During its first week of observations from low orbit, NASA's newest Mars spacecraft is already revealing new clues about recent and ancient environments on the Red Planet.
Scientists hope the Mars Reconnaissance Orbiter will answer questions about the history and distribution of Mars' water by combining data from the orbiter's high-resolution camera, imaging spectrometer, context camera, ground-penetrating radar, atmospheric sounder, global color camera, radio and accelerometers, according to a NASA press release.
Between September 29 and October 6, science instruments on the spacecraft viewed dozens of sites that reflect different episodes in Mars' history. The sites provide a good test for the spacecraft instruments, it said.
The orbiter begins its primary science mission in early November, when Mars emerges from behind the sun.
The instruments are seeing details in the shapes and icy composition of geologically young layering in the planet's surface near the Martian north pole. Other views offer details of a mid-latitude valley, whose upper layers were eroded away, revealing an underlying clay layer that formed a few billion years ago, when wet conditions produced the clay.

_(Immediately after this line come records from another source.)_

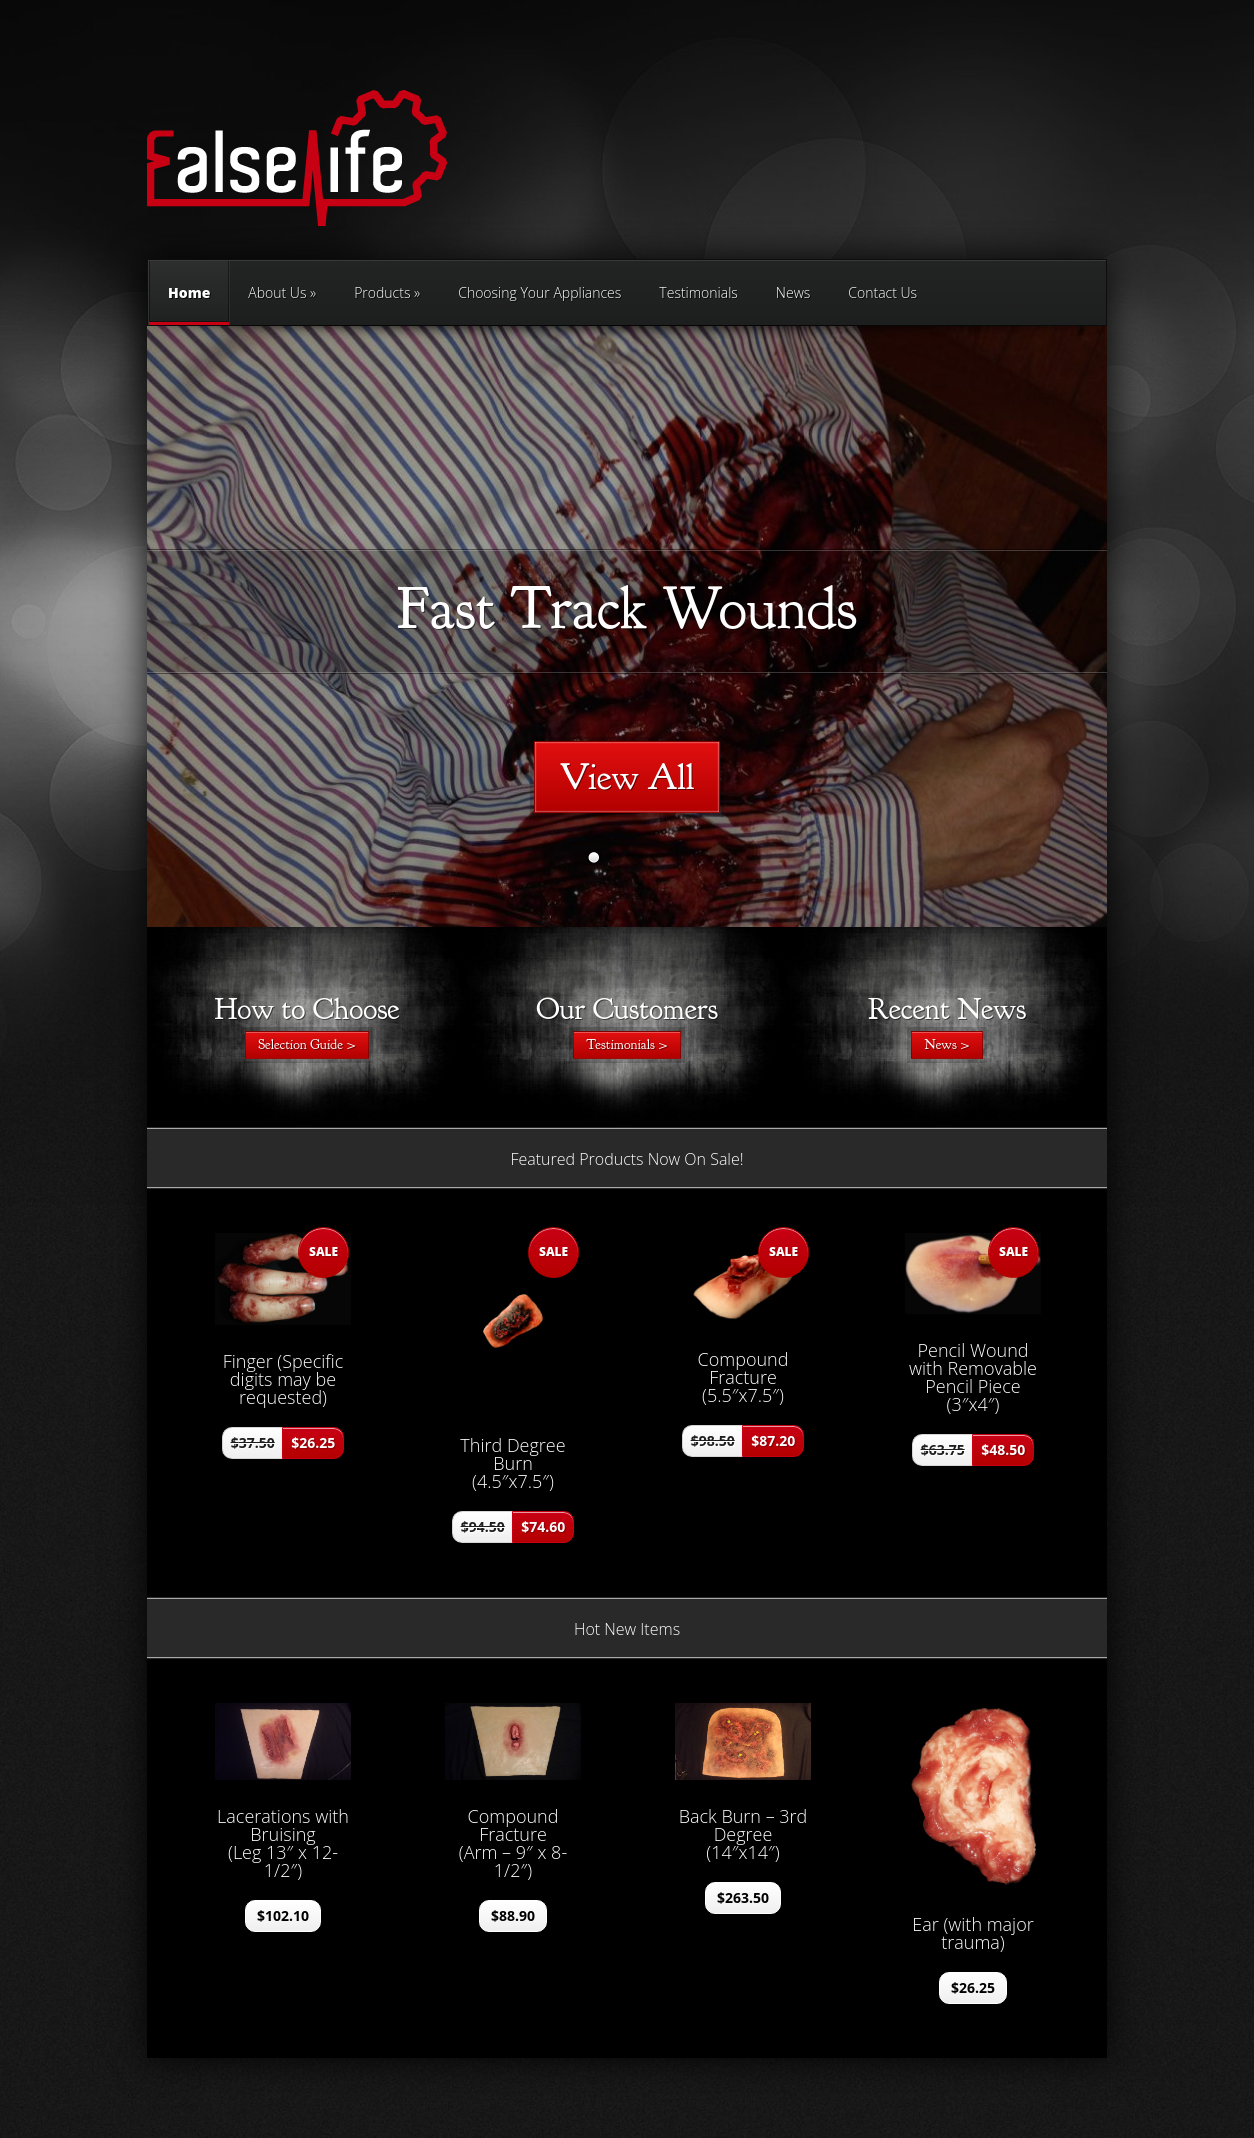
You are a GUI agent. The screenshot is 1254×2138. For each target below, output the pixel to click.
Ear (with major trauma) (973, 1933)
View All (627, 777)
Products (382, 292)
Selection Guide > (307, 1044)
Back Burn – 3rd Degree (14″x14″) (743, 1834)
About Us (277, 292)
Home (189, 304)
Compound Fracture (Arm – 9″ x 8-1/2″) (513, 1843)
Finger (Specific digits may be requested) (283, 1379)
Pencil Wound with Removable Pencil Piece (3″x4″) (973, 1377)
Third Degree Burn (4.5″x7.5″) (512, 1463)
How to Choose (306, 1009)
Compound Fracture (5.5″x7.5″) (743, 1377)
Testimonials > (627, 1044)
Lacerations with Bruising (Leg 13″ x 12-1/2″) (283, 1843)
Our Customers (627, 1009)
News (793, 292)
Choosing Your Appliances (539, 292)
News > (946, 1044)
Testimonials (698, 292)
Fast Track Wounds (627, 608)
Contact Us (882, 292)
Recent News (947, 1009)
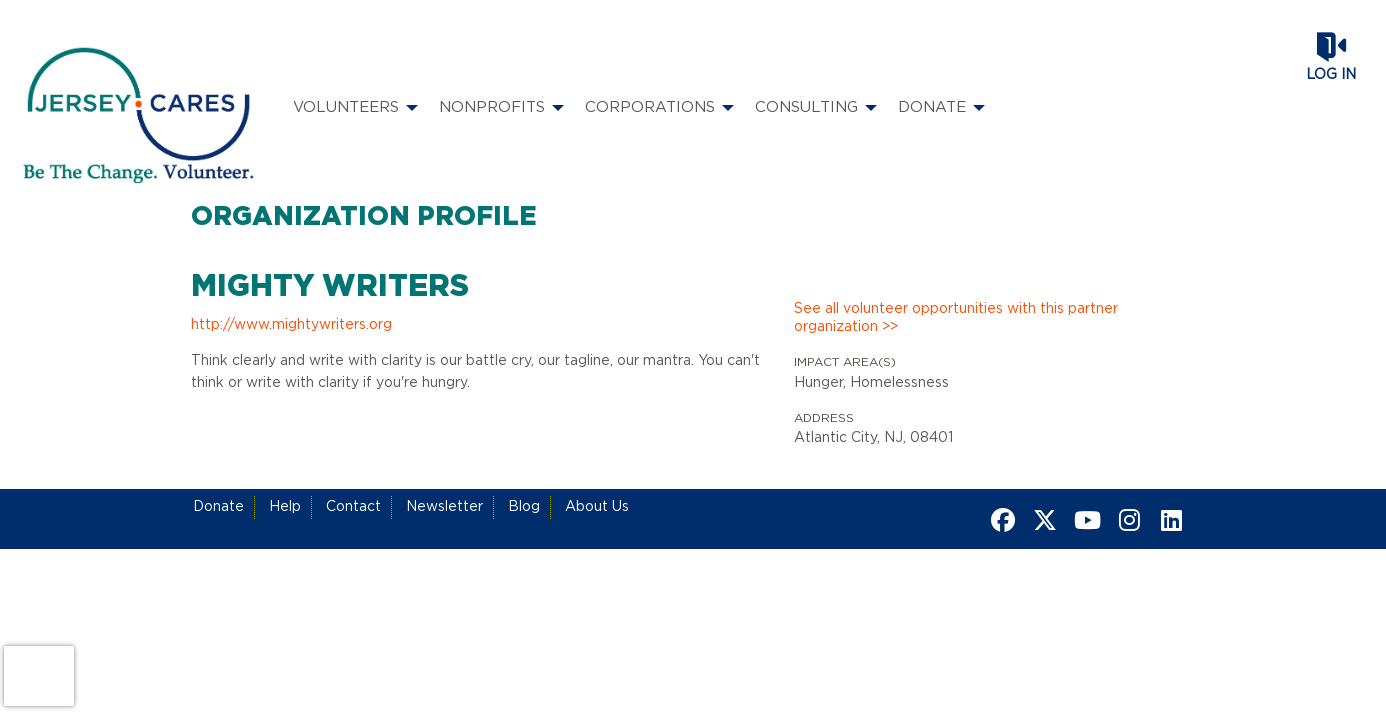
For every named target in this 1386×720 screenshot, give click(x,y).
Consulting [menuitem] (806, 107)
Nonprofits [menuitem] (492, 107)
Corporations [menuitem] (650, 107)
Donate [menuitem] (932, 107)
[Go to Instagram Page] (1126, 520)
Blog (524, 507)
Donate (218, 507)
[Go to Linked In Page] (1168, 520)
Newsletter (444, 507)
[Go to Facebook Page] (1000, 520)
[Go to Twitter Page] (1042, 520)
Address (824, 418)
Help (285, 507)
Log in (1331, 75)
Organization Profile (364, 217)
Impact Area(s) (845, 362)
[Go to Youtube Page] (1084, 520)
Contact (353, 507)
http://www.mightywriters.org (291, 325)
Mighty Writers (330, 287)
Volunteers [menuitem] (346, 107)
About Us (597, 507)
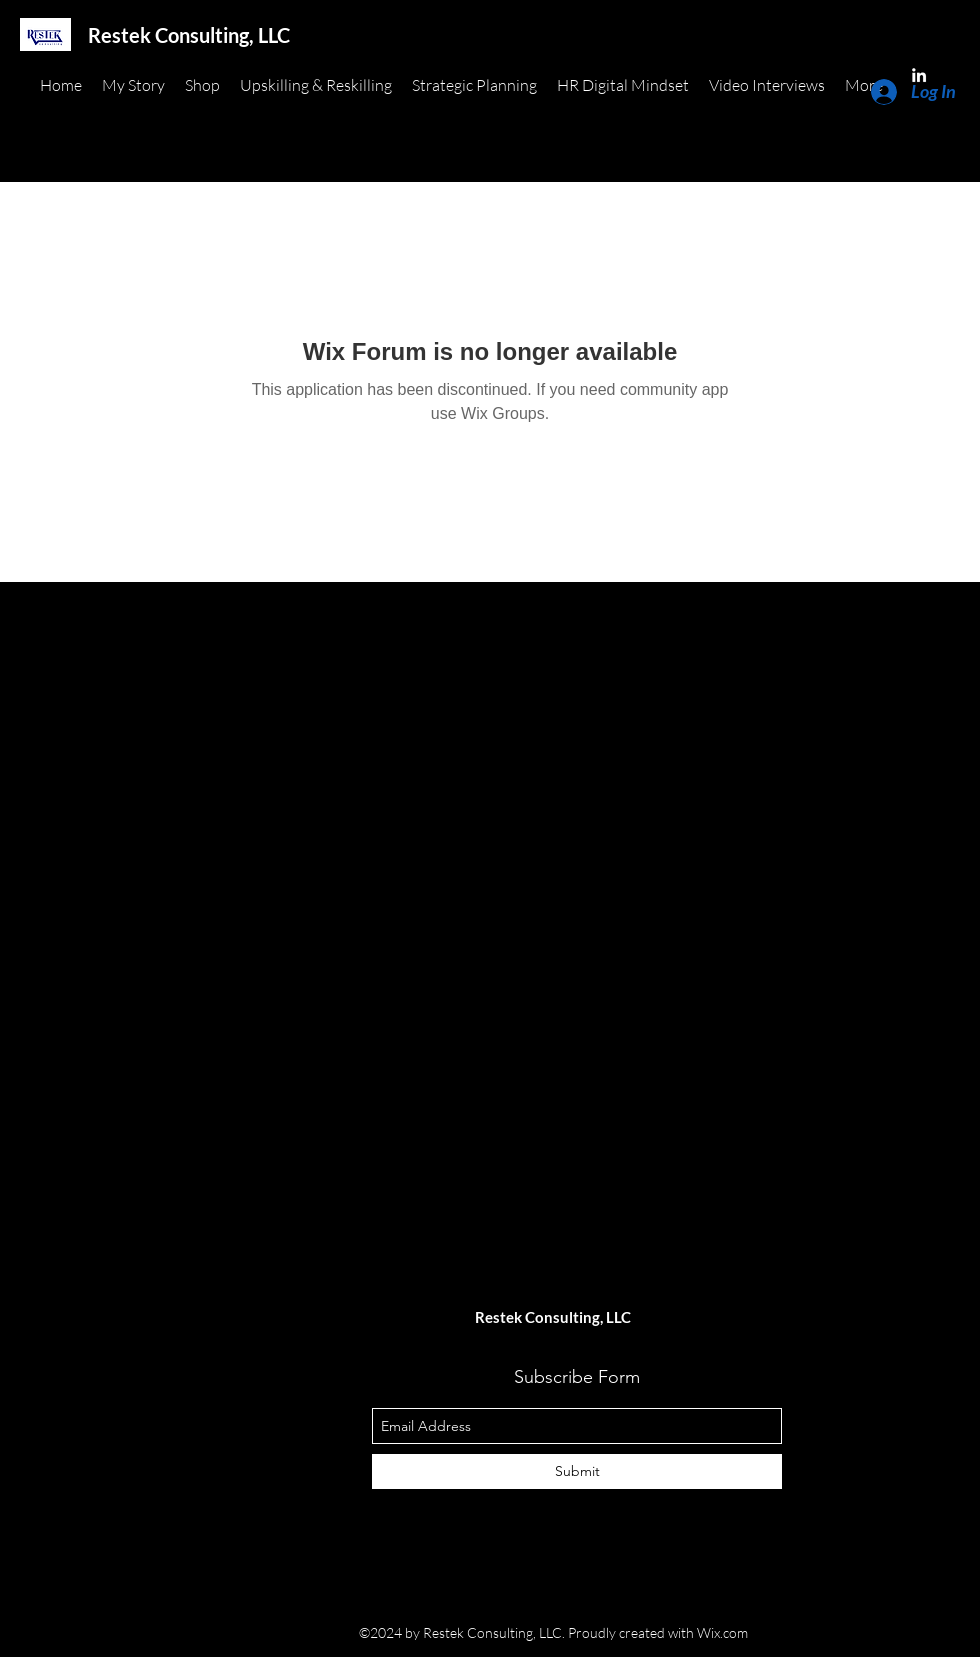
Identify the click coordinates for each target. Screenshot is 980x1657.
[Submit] (577, 1471)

Observations of a southern-hemisphere crater show fine-scale details of more recent gullies, showing evidence that they were carved by flowing water.
"The teams are getting amazing science data," said Steve Saunders, Mars Reconnaissance Orbiter program scientist at NASA headquarters in Washington.
"They are ready to fulfill the mission's science objectives and to support other Mars missions."
One image already is helping the Mars Exploration Rover team choose a route, to explore Victoria crater, now being visited by the Mars rover Opportunity.
Other images will help guide the selection of a state site for the Phoenix Mars Lander, scheduled to launch in August 2007 and designed to measure gases and liquids (especially water) and complex organic molecules in the arctic plains of Mars.
Phoenix was so named because, like the mythical bird, it is rising from the remains of a predecessor, a 2001 Mars Lander that never was flown.
Many parts are being reused and some newer pieces are being substituted for older parts, to meet current engineering standards and to prepare this lander for its 2007 mission goals.